We confirmed that ATP4AA are approximately three times more frequent in females, compared to males, as has been documented earlier, although the relationship between gender and PCA presence remains controversial [5,7,12,14,16,17].

Moreover, we found no impact of age, age at type 1 diabetes diagnosis, disease duration or HbA1c on ATP4AA autoimmunity. A former study monitoring ATP4A antibodies among newly diagnosed type 1 diabetes individuals however, showed, their increasing prevalence with age at diabetes diagnosis [12]. This discrepancy may be explained partially by the smaller study cohort, and thus a tighter range of age of disease onset in our investigation. Previous studies have demonstrated that ATP4AA titres persist, if not increase, over the course of type 1 diabetes [12]. The results of other studies concerning PCA prevalence as a factor of age of type 1 diabetes onset are also inconsistent [5,13,14,16] with our study supporting the lack of an association between diabetes duration and PCA presence [5,13,14,16].

With respect to Hp, we found no association of the UBC measures with any of the parameters examined.

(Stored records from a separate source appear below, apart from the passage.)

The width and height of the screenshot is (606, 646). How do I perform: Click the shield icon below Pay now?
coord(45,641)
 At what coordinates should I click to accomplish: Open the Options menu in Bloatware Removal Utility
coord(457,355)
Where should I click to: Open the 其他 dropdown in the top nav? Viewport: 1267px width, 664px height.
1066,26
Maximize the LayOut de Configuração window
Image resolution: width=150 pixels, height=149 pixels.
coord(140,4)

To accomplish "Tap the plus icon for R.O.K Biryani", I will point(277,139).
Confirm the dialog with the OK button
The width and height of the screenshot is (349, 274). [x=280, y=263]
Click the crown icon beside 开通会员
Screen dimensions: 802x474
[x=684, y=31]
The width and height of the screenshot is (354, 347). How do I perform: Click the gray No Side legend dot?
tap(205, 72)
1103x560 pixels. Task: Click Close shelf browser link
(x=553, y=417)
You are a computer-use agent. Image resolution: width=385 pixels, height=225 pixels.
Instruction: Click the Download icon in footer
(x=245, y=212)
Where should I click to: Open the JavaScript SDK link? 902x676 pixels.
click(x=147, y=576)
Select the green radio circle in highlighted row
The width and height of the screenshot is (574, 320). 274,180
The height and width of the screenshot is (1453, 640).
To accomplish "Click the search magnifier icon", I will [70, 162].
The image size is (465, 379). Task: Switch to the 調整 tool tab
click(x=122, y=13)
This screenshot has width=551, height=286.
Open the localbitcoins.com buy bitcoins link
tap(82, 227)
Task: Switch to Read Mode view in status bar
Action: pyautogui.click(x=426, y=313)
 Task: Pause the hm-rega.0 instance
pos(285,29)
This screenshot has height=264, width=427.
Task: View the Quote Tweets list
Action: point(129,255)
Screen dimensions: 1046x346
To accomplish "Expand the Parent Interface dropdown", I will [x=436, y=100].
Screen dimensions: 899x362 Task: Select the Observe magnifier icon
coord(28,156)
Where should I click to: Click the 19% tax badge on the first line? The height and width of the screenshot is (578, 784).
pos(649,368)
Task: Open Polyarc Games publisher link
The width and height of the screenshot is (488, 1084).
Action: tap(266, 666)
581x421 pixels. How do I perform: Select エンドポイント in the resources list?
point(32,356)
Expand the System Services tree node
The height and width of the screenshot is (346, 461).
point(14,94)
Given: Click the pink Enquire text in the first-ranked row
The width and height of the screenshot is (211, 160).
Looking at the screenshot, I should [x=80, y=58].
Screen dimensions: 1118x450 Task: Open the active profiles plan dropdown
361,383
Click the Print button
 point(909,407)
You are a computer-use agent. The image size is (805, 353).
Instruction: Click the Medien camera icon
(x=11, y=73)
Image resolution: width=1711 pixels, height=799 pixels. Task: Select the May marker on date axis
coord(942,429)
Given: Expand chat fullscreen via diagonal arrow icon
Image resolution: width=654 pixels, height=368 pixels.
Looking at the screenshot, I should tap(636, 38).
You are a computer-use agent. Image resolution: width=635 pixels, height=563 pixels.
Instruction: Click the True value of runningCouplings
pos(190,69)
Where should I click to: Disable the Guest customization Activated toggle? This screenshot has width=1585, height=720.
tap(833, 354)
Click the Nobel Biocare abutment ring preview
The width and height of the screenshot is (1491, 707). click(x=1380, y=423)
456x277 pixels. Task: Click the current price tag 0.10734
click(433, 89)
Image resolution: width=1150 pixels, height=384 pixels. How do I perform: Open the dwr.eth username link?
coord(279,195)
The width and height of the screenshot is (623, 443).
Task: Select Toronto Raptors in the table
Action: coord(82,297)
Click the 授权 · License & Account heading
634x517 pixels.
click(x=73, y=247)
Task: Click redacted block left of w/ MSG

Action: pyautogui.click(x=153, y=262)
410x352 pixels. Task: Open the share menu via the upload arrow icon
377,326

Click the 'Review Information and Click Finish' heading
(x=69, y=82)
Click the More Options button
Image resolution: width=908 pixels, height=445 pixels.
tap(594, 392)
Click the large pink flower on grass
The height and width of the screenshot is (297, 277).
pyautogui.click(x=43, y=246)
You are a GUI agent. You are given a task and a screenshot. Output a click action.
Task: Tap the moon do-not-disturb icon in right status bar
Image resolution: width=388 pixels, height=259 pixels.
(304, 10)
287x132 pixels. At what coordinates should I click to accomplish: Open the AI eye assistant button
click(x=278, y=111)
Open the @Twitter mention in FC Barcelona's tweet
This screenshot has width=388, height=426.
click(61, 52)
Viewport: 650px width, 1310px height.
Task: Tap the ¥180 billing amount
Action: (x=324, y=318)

Although epidemiological studies suggest that the prevalence of Hp infection increases with age [22], research conducted in type 1 diabetes subjects does not support this finding [18,20,25]. The negative association of Hp with HbA1c has also been documented by other investigators [19,20,25]. Nevertheless, there are confounding data reported in the literature implying a positive association of Hp with HbA1c [18]. The metabolic control of the patient cohorts in the different studies varied substantially, and the acceptable mean HbA1c levels of our patients is notable. The influence of type 1 diabetes duration on Hp infection has been investigated by only a few other researchers; our findings validate those reported previously [18,20,25].

In summary, almost one-third of type 1 diabetes individuals express ATP4AA. The prevalence of ATP4AA shows a clear female gender bias. The autoimmune process in young patients with type 1 diabetes does not appear to be related to Hp infection as measured by PCA, which suggests that the relationship between Hp and ABG could be based on an alternative pathological mechanism. Further studies are needed to explain the clinical relevance of APT4AA, clarify their role in autoimmune gastritis and determine if patients should be screened for ATP4AA presence.

Acknowledgments

The authors would like to thank Dr A. Krzywicka, Dr E. Skala-Zamorowska and M. Gaweda for their contribution during sample collection. We are also grateful to Professor K. Ziora and Professor P. Jarosz-Chobot for their continuous support for this study. J. P. was financed partially by SUT grant BK/265/RAU1/2014/t.10. A. C. received partial financing by MNiSW grant IP2012 007672. The study was supported partially by the Society for Children and Youth with Diabetes, Gliwice, Poland as well as the Guild of the Childhood Diabetes Foundation of Denver. The preliminary results of this study were accepted for oral presentation during the International Society for Pediatric and Adolescent Diabetes Meeting in Sweden in October 2013.

Disclosure

The authors have no conflicts of interest to disclose.

Author contributions

A. C. conceptualized and designed the study, designed the data collection instruments, drafted the initial manuscript, and approved the final manuscript as submitted. J. W. carried out the laboratory analysis and interpreted the laboratory results. J. P. carried out the initial analyses. K. B.-D. co-ordinated and supervised the data collection. J. K. designed the data collection instruments. M. R. helped to design the study. A. C., J. W., K. B.-D., J. K., J. P. and M. R. critically reviewed the manuscript and approved the final manuscript as submitted.